Metro Chief Operating Officer Michael Jordan shared his ideas on the development of a Community Investment Strategy with the Portland Policy Council of the Oregon Opportunity Network. Oregon Opportunity Network is a statewide association of non-profit affordable housing and community development organizations that provide housing and economic opportunity for working families, people with disabilities, seniors and others struggling to meet their needs. The Portland Policy Council is made up of 14 representatives from community development corporations and other non-profit organizations serving the greater Portland area.
The discussion at the Sept. 1 meeting focused on how to make affordable housing a stronger component of the Community Investment Strategy. Last year, Metro issued an analysis of the region’s housing needs which indicated that, without changes in policies and investments, the number of renter households that pay more than half of their monthly incomes on housing and transportation will double by 2030. The study also found that urban centers and transportation corridors have the greatest variety of housing and transportation options and are often the most affordable areas in the region.
Martha McLennan, executive director of Northwest Housing Alternatives, urged Metro to call for stronger measures to provide more affordable housing throughout the region. "It is incumbent upon Metro to use the bully pulpit to ring alarm bells about cost-burdened households," she said. "There is an increasing awareness in the region of why affordable housing matters."
Throughout his presentations on the Community Investment Strategy, Jordan has stressed the need to achieve greater efficiencies in how limited public dollars are invested to leverage greater private investment.

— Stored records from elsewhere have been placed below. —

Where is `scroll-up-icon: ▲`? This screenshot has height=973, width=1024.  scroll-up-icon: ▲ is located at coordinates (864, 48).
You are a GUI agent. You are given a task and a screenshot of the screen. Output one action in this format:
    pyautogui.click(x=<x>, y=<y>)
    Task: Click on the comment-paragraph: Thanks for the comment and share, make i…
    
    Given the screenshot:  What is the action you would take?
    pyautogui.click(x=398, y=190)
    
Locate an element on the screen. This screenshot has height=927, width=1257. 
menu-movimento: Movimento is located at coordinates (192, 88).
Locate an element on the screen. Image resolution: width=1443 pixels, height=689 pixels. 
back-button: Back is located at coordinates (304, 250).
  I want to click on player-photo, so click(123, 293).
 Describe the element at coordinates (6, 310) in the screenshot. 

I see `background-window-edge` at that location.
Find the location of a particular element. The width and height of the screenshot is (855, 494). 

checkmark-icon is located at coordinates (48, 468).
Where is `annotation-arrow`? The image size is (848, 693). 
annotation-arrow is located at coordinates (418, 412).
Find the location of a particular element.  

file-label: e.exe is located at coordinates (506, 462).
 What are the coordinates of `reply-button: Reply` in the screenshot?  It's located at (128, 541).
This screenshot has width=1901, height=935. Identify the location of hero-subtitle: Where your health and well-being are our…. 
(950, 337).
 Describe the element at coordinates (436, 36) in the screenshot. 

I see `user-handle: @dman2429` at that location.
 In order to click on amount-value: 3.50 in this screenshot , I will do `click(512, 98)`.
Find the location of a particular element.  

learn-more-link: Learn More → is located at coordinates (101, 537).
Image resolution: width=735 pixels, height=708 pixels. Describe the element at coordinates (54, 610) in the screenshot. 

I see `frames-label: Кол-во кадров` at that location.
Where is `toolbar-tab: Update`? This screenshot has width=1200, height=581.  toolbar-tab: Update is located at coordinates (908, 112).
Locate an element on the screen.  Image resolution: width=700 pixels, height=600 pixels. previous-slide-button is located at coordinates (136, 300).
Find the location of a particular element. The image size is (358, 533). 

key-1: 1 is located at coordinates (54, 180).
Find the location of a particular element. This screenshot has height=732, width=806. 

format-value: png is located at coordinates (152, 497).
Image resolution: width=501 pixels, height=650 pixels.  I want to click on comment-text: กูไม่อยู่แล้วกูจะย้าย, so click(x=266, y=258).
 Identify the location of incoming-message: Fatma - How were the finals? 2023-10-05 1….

Cathey Briggs, the interim executive director of the Oregon Opportunity Network, cautioned Jordan that, "Sometimes the word 'efficiency' raises issues; it brings up least-cost transportation. Discussions around equity do not have minimal transactional costs. The transactional costs are high. Siting affordable housing has not been an affordable or cheap process."
A central point of Jordan’s presentation is the finding of Metro’s Regional Infrastructure Analysis, completed in 2008, that indicates the region will need to spend between $27-41 billion in the next 25 years to build public structures to serve new growth and replace aging sewers, sidewalks, schools and other facilities just to serve the population that is already here. Jordan also emphasized that the region might be able to raise half of that amount through existing revenue sources and that the federal government is not likely to provide large amounts of money to support infrastructure development as it has in the past.
Jesse Beason, executive director of Proud Ground, questioned how Metro can make the case to the public about the need for additional money. “"f we get to a plan of wringing out efficiencies [in existing public investments], will the public know we must look to ourselves [for new money]?" Jordan stressed that the effort to adopt a Community Investment Strategy will be as much of ongoing political dialogue and engagement process the public about what it wants to invest in—and what it will take to make those investments—as it will be a policymaking framework.